Washingtontimes.comTaking Names (michelle trachtenberg mention)
Wednesday 27 December 2006, by Webmaster
"Black Christmas" is making some religious groups scream.
The slasher flick is set to open on Christmas Day, much to the horror of some Christians, who are calling for a boycott of the movie. "It’s a disgrace," said Michele Combs, director of communications for the District-based Christian Coalition, speaking to the Boston Herald. "The movie industry has really gone too far, and we are sending out an e-mail asking people to discourage others, especially young people, from seeing it." A remake of the 1974 horror classic, "Black Christmas" features the slicing and dicing of sorority sisters on Christmas break and stars Michelle Trachtenberg ("Buffy the Vampire Slayer"). The movie, whose trailer plays the hymn "Silent Night" while blood flies, features the tag line "the ultimate slay ride."
A judge awarded a 40 percent share in the copyright of "A Whiter Shade of Pale," one of the most famous pop songs of all time, to a former organist for Procol Harum.
Lead singer Gary Brooker and lyricist Keith Reid always claimed credit for the hit, which became part of the soundtrack for the hippy "summer of love" of 1967.
However, in his ruling, the judge decided that organist Matthew Fisher was entitled to both credit and royalties.

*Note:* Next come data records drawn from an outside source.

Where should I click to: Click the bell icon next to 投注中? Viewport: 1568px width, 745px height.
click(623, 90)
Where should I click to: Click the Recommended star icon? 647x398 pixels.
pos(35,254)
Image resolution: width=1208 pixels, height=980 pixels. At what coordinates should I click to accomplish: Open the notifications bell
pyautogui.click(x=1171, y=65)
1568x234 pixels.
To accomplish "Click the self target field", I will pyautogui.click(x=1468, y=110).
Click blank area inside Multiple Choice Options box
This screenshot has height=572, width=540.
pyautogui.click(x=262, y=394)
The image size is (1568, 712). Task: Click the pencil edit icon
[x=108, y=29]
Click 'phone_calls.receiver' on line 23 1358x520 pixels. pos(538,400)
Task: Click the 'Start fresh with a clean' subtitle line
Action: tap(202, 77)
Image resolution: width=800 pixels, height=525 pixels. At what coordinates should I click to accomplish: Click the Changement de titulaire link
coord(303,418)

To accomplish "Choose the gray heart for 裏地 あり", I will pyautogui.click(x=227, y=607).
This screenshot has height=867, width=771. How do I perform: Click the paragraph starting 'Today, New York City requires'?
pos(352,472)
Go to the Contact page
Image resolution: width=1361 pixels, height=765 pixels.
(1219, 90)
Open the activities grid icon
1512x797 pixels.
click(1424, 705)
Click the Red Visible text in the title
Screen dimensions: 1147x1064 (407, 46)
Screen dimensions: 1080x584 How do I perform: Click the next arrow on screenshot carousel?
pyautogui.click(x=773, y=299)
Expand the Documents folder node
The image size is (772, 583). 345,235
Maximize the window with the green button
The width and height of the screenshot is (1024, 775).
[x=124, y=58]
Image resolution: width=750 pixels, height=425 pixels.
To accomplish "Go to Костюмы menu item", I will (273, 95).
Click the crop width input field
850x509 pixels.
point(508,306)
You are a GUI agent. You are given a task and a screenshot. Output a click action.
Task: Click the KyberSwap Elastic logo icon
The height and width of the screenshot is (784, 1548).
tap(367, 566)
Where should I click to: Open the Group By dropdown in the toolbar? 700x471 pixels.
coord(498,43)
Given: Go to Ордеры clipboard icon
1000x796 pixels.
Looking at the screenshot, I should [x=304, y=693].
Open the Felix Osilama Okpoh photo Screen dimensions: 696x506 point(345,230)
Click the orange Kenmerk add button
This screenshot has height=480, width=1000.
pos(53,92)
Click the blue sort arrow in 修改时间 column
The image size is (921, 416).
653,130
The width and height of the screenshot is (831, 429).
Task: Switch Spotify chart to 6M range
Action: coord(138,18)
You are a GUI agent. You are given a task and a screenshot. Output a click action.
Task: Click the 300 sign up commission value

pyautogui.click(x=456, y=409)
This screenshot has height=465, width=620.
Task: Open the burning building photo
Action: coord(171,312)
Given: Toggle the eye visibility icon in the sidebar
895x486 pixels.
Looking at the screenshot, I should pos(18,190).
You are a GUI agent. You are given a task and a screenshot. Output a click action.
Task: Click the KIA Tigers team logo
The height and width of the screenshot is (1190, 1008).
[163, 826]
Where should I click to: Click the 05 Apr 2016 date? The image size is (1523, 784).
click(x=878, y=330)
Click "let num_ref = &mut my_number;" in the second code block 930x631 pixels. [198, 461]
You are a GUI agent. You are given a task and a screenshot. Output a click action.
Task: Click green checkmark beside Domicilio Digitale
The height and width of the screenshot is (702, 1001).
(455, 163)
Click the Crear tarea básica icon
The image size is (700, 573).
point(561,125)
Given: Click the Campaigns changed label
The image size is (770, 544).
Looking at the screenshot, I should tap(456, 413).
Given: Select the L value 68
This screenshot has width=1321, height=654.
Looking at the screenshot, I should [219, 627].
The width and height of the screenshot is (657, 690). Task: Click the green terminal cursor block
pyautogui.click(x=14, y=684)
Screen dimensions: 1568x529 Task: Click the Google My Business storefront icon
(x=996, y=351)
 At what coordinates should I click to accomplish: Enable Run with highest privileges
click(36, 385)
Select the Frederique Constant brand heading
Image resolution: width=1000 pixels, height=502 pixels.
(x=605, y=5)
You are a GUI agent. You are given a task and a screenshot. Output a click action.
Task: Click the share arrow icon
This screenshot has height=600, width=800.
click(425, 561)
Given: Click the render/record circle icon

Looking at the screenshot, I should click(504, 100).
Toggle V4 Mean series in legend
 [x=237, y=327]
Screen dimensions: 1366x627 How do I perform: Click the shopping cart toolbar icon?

"His contribution to the overall work was on any view substantial but not, in my judgment, as substantial as that of Mr. Brooker," the judge said, adding that the song’s organ solo "is a distinctive and significant contribution to the overall composition and quite obviously the product of skill and labor on the part of the person who created it." The judge said Mr. Fisher, 60, was entitled to royalties from May 2005, when he began court proceedings.
"A Whiter Shade of Pale" topped British and American charts in 1967. Rolling Stone magazine has ranked it 57th in a list of the 500 greatest songs of all time.
In a statement, Mr. Brooker and Mr. Reid said Mr. Fisher’s court victory created a dangerous precedent because it meant any musician who had played on any recording in the past 40 years could claim joint authorship.They intend to file an appeal.
Reclusive pop star Michael Jackson abruptly postponed a Christmas party in Japan that fans paid big money to attend, organizers said yesterday.
Mr. Jackson, who has kept a low profile since his acquittal on child molestation charges last year, was originally scheduled to join fans listening to his music on Tuesday evening, although he was not supposed to sing.
A total of 1,600 tickets were on sale for the Christmas party. Buyers of the 200 "platinum tickets," each priced at 400,000 yen ($3,380), would have had a "meet and greet" with Mr. Jackson before the show.
He canceled the party "because he said he wants to hold two-day parties on March 8 and 9 next year rather than a one-day party in order to meet more fans," said a spokeswoman for organizers Positive Productions.
"Those who have the platinum tickets can join the rescheduled party with the same program," she said.